> _Task_
Which lines in the records below include the word "Вітальня"? Report each of them in full.

BEGIN Supplied material

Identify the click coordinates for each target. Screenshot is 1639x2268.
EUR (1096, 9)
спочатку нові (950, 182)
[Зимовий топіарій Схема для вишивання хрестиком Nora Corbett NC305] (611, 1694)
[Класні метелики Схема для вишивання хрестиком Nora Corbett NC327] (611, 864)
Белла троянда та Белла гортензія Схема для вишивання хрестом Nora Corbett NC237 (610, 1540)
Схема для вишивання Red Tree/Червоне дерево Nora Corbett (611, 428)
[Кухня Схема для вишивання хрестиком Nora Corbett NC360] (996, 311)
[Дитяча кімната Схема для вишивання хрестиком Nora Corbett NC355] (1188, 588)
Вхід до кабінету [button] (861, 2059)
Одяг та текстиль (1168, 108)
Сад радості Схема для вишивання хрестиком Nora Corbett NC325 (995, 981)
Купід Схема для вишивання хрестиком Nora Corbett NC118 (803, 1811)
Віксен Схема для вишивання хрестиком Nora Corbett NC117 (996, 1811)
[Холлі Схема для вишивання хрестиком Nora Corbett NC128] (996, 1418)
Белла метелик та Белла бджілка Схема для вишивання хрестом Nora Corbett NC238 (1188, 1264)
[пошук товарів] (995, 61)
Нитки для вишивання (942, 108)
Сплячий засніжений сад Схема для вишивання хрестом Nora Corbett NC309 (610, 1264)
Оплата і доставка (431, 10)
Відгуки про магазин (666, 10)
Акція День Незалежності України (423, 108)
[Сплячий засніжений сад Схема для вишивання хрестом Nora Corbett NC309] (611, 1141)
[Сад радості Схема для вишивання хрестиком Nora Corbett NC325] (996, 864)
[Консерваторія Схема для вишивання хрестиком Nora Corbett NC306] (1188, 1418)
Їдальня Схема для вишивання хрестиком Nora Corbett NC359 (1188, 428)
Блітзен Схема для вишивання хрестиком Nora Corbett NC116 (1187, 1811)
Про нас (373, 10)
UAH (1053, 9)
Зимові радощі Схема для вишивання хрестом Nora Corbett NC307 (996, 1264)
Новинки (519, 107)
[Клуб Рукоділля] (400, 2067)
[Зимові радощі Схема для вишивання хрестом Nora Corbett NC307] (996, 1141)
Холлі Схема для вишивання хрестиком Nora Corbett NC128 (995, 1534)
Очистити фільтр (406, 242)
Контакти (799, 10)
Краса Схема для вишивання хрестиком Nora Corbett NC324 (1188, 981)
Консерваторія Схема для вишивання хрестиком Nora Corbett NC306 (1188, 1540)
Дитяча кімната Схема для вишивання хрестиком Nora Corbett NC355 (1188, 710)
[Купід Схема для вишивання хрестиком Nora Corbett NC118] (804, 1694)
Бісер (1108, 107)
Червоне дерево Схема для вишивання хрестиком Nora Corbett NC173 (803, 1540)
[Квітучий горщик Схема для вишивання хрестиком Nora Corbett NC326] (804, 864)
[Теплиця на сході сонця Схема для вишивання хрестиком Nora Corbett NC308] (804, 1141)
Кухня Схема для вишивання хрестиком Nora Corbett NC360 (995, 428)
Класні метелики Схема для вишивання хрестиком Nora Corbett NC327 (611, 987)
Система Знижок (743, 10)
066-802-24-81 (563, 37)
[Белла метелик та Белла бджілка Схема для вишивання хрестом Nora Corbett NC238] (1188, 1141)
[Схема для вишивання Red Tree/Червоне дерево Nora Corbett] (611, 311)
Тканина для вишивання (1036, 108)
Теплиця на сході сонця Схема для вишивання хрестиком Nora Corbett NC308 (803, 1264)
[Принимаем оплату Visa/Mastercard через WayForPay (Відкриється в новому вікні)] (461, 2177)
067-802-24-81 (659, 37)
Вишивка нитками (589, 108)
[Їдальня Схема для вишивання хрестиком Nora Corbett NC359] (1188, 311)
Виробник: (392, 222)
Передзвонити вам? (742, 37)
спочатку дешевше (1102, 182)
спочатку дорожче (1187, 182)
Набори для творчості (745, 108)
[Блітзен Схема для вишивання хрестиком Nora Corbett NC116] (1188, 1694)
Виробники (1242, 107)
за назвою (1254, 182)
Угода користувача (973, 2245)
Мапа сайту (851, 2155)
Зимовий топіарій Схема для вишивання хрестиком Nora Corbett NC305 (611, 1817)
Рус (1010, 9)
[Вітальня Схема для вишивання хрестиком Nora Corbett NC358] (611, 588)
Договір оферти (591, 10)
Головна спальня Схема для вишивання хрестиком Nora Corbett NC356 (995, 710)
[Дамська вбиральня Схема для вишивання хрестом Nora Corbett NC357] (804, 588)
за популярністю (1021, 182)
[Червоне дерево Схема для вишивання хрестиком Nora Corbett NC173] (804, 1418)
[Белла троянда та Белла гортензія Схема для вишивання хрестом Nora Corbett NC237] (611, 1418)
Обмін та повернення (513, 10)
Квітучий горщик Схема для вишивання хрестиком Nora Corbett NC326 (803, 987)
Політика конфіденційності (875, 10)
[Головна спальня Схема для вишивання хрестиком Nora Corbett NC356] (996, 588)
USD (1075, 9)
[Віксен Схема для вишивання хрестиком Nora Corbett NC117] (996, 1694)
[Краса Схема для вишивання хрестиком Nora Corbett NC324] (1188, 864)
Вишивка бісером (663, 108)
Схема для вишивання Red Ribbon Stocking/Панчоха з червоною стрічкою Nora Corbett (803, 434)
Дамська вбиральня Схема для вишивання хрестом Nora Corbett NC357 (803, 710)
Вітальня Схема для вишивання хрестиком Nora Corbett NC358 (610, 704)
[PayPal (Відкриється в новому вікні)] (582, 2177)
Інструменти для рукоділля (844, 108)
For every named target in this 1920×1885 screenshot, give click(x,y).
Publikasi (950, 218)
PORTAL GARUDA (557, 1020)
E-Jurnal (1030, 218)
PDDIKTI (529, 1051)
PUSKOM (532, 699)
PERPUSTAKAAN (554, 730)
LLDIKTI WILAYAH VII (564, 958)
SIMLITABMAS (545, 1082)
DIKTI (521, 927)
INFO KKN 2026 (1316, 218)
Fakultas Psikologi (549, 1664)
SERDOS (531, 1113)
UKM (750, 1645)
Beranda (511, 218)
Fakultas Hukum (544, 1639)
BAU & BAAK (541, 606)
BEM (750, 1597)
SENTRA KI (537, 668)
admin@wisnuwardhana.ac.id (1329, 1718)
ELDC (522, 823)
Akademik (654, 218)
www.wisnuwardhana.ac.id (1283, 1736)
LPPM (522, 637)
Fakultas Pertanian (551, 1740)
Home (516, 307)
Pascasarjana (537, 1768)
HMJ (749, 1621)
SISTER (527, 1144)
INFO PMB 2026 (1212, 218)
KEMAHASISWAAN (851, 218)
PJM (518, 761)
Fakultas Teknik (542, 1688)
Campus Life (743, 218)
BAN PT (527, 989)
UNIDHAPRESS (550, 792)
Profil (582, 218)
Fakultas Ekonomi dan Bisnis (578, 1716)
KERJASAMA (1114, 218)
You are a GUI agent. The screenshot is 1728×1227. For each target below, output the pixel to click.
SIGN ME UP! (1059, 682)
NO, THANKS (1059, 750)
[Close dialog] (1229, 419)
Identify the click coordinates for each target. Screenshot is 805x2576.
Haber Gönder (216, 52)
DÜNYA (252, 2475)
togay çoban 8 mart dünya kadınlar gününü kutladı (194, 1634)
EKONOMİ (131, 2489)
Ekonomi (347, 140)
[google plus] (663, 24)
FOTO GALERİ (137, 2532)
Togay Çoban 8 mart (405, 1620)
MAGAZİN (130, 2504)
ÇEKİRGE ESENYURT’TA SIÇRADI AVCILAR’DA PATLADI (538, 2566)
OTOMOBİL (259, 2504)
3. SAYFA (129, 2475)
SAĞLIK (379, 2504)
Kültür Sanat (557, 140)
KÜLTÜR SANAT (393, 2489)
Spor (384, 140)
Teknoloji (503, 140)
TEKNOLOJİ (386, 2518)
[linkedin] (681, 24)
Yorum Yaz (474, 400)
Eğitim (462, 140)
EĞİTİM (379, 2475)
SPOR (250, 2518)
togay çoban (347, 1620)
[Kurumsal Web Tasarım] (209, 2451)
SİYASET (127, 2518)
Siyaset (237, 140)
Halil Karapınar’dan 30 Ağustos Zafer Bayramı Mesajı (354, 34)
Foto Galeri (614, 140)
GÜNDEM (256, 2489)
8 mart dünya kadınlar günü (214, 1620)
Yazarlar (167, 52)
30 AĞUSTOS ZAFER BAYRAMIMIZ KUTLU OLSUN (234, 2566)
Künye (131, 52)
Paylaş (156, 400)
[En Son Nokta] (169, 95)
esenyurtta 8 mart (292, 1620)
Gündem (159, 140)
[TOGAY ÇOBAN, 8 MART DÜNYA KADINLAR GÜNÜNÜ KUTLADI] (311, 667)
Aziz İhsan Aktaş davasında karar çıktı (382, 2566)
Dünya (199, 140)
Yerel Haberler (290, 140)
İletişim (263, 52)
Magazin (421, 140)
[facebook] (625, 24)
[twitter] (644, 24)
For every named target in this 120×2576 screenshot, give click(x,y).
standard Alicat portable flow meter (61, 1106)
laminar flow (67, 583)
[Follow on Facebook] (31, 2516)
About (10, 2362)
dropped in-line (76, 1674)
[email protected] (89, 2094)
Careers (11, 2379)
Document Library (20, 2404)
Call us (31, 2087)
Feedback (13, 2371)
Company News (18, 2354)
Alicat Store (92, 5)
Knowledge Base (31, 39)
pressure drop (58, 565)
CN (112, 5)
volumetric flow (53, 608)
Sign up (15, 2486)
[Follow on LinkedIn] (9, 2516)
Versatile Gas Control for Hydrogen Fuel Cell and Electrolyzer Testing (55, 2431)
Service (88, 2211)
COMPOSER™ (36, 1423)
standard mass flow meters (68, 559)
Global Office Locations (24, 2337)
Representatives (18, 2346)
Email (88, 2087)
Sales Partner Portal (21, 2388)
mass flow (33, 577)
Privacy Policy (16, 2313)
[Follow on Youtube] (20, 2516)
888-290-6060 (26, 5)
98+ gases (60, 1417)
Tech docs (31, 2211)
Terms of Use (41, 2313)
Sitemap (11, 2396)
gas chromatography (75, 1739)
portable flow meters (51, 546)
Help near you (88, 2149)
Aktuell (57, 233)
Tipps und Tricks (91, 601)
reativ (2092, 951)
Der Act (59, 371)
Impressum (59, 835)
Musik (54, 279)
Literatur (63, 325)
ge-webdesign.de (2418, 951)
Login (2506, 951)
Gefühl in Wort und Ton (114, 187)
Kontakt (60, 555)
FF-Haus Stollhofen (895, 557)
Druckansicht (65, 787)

END Supplied material

> _Solution to this exercise_
[Вітальня Схема для вишивання хрестиком Nora Corbett NC358] (611, 588)
Вітальня Схема для вишивання хрестиком Nora Corbett NC358 (610, 704)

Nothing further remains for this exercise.